Sure, but usually the amount of required shared memory for some algorithms is proportional to the number of cores. Let’s say in algorithms involving computations of finite differences (or reductions ), one loads a chunk of an array into shared memory proportional to the number of cores (+ shadows) and each core computes a difference between adjacent elements. When this array elements are composite objects one can easily get to the bounds of shared memory and have only 1 warp active on a SM due to this restriction (I actually encountered this problem). Here we have more memory per block, but if we want to make the code written for GT200 work on Fermi, we should make some of the cores stay idle, as the shared memory is not going to be big enough to get a sufficient chunk of array in it, as a simple scaling would give 16kb/8= 2kb per core for GT200, but only 48kB/32 = 1.5kB per core for Fermi.
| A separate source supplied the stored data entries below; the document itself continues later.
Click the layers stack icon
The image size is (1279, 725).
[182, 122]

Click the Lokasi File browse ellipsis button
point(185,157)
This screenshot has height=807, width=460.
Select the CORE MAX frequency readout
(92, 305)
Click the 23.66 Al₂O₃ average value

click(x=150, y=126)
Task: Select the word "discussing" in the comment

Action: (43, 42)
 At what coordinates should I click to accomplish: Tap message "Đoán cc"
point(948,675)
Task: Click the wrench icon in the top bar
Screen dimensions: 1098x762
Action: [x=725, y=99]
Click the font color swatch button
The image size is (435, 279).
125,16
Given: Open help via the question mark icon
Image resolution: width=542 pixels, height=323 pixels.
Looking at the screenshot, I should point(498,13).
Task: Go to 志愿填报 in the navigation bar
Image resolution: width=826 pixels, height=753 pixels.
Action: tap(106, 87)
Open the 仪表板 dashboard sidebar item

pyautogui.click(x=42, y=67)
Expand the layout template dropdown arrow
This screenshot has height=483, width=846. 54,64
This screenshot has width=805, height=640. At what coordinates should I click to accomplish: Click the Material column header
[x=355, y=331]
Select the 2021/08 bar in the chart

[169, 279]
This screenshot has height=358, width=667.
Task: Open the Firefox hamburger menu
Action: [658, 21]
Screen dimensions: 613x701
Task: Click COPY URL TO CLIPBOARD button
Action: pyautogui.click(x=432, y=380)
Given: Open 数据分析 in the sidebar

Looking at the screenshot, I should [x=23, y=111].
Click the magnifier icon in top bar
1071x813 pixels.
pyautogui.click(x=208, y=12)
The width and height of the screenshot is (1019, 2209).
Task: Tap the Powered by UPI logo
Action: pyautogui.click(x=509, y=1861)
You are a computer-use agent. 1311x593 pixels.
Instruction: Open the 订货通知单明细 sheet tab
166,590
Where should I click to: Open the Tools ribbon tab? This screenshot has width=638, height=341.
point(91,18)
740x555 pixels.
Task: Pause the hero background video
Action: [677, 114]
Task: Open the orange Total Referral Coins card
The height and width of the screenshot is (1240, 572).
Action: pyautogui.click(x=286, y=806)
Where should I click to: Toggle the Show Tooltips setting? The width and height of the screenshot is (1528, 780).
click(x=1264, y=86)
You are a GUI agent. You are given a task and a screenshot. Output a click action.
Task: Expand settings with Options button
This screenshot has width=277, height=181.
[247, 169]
In practice I find that my shared memory usage is proportional to my block size, rather than the number of cores. (That is to say, I pay little attention to the number of cores in a SM when designing an algorithm.) One thing I am worried about is whether keeping 32 cores per SM busy will require bigger blocks than I currently use. If that is true, then we run into the problem you note. If a block size of 128 or 192 still runs efficiently on the Fermi, then this could be a net win.